Integrating Query of Relational and Textual Data in Clinical Databases: A Case Study

John M. Fisk, MD, Pradeep Mutalik, MD, Forrest W. Levin, MS, Joseph Erdos, MD, PhD, Caroline Taylor, MD and Prakash Nadkarni, MD

Affiliations of the authors: Center for Medical Informatics, Yale University School of Medicine, New Haven, Connecticut (JMF, PM, PN); Information Technology Office, Veterans Administra-tion Medical Center, West Haven, Connecticut (FWL, JE); Department of Radiology, Veterans Administration Medical Center, West Haven, Connecticut (CT).

Correspondence and reprints: Prakash M. Nadkarni, Center for Medical Informatics, Yale University School of Medicine, PO Box 208009, New Haven, CT 06520-8009; e-mail: <Prakash.Nadkarni{at}yale.edu>.

Objectives: The authors designed and implemented a clinical data mart composed of an integrated information retrieval (IR) and relational database management system (RDBMS).

Design: Using commodity software, which supports interactive, attribute-centric text and relational searches, the mart houses 2.8 million documents that span a five-year period and supports basic IR features such as Boolean searches, stemming, and proximity and fuzzy searching.

§ **QUESTIONS TO ANSWER**
- a) Copy the stretch of the clinical data mart abstract from "Objectives: The authors" through "and fuzzy searching.".
- b) According to the clinical data mart abstract, how many documents does the mart house?
- c) Go on with the clinical data mart abstract from where it stops.
The material after this point comes from a separate source.

§ **SUPPLIED ENTRIES**
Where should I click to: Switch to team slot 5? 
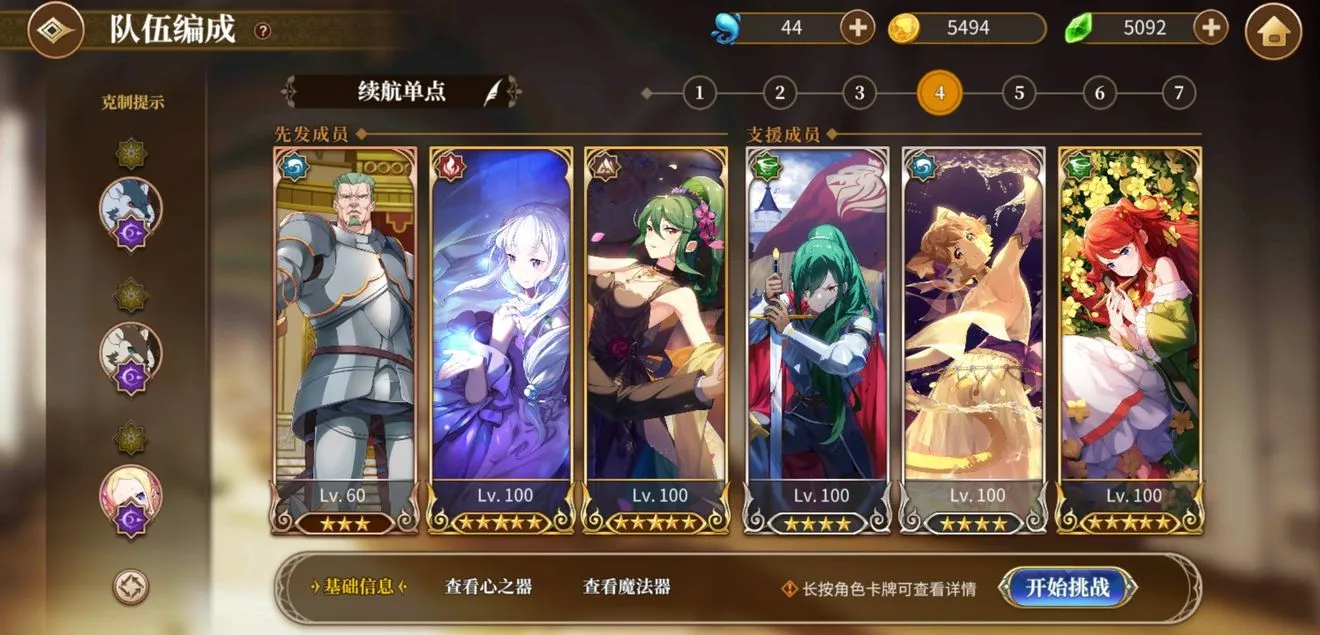coord(1019,94)
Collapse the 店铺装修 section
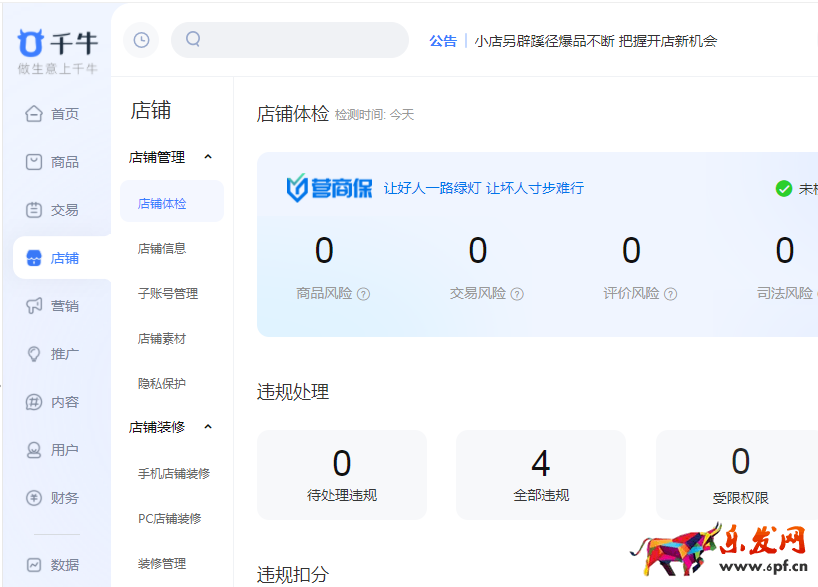818x587 pixels. [208, 426]
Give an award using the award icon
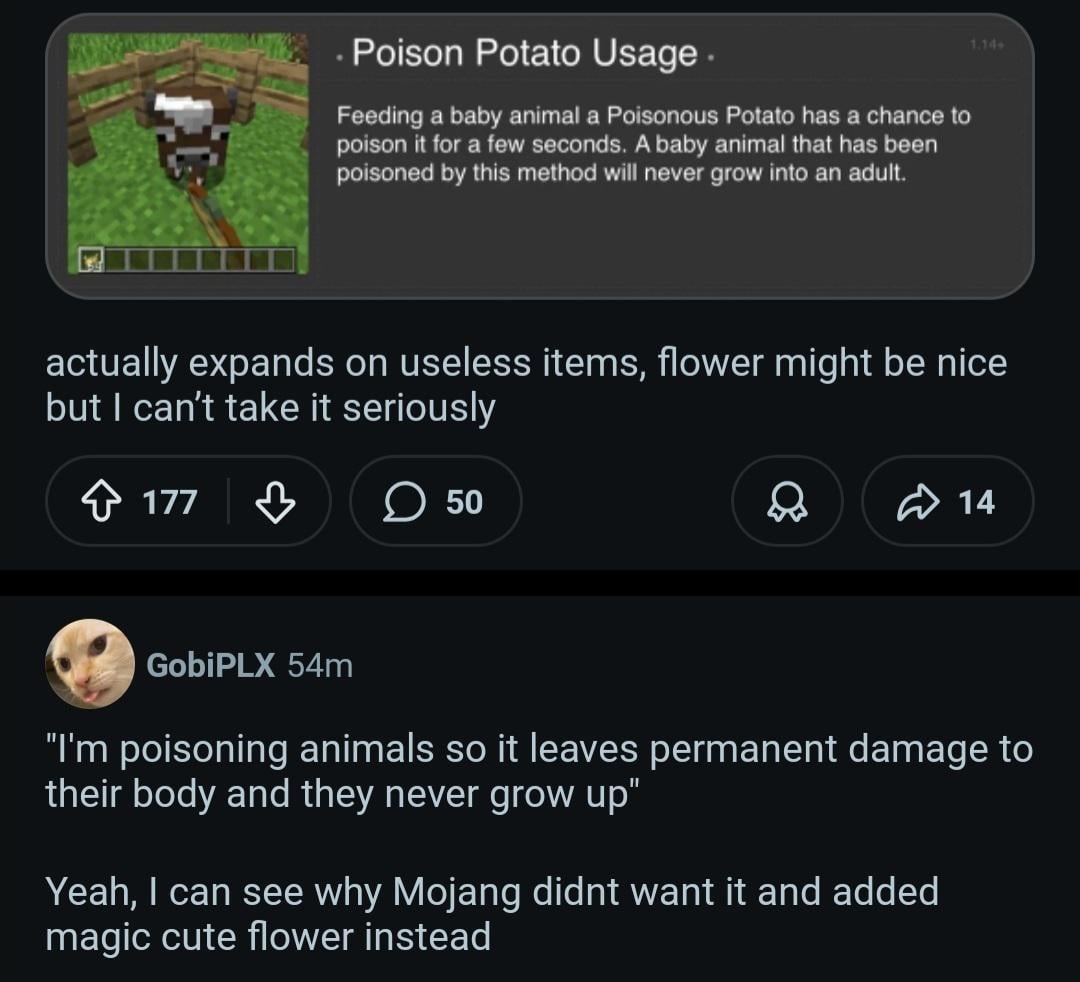The height and width of the screenshot is (982, 1080). pyautogui.click(x=786, y=501)
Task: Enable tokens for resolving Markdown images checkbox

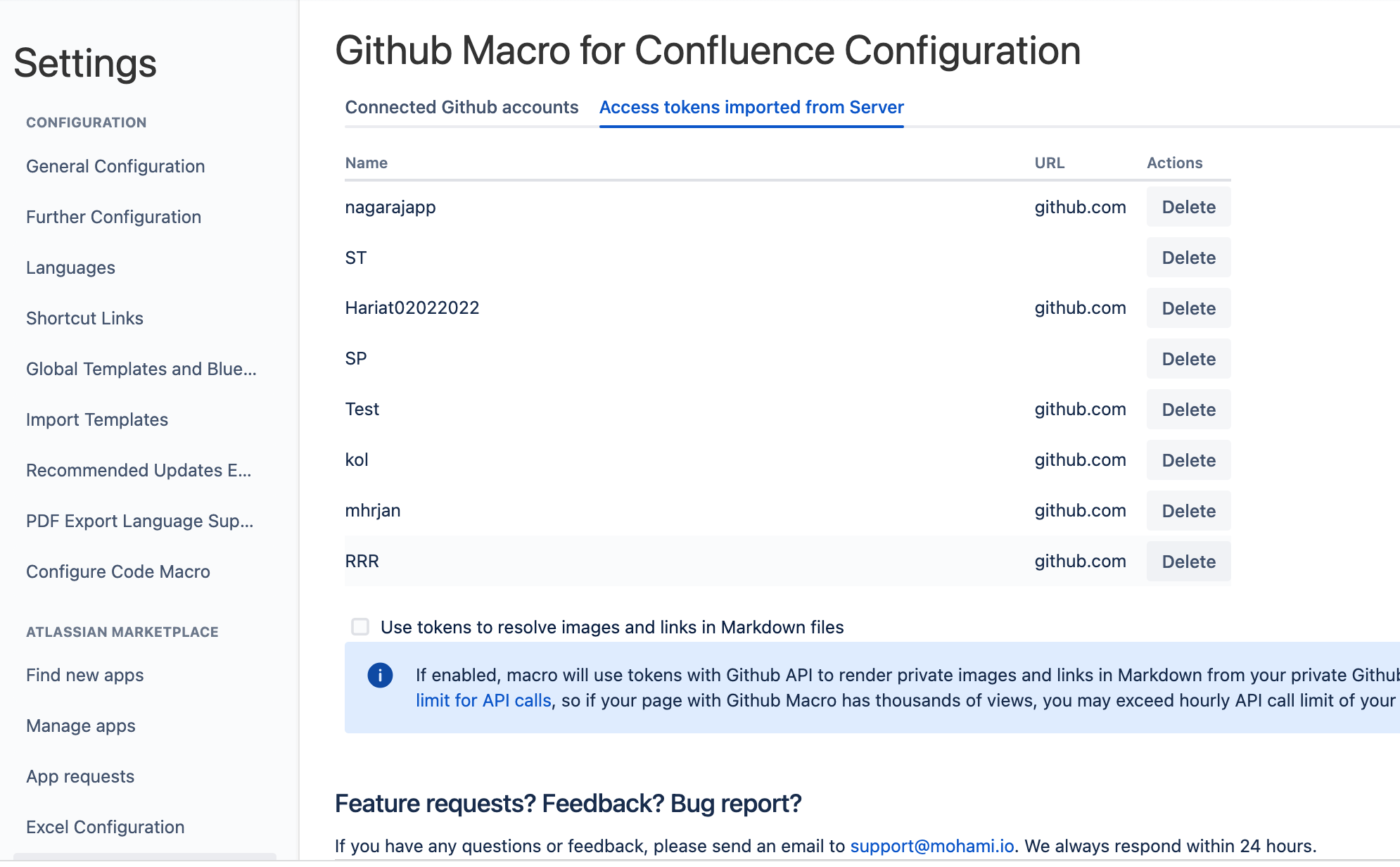Action: point(360,626)
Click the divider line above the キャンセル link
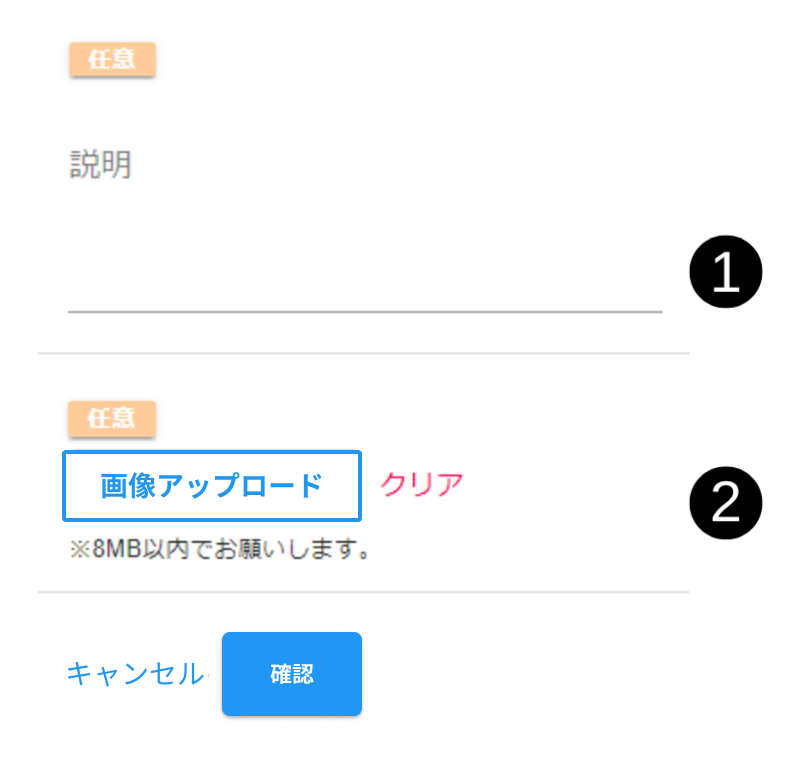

§ **ANSWERS FOR THIS EXERCISE**
- a)
Objectives: The authors designed and implemented a clinical data mart composed of an integrated information retrieval (IR) and relational database management system (RDBMS).

Design: Using commodity software, which supports interactive, attribute-centric text and relational searches, the mart houses 2.8 million documents that span a five-year period and supports basic IR features such as Boolean searches, stemming, and proximity and fuzzy searching.

- b) 2.8 million documents

- c)
Measurements: Results are relevance-ranked using either "total documents per patient" or "report type weighting."

Results: Non-curated medical text has a significant degree of malformation with respect to spelling and punctuation, which creates difficulties for text indexing and searching. Presently, the IR facilities of RDBMS packages lack the features necessary to handle such malformed text adequately.

Conclusion: A robust IR+RDBMS system can be developed, but it requires integrating RDBMSs with third-party IR software. RDBMS vendors need to make their IR offerings more accessible to non-programmers.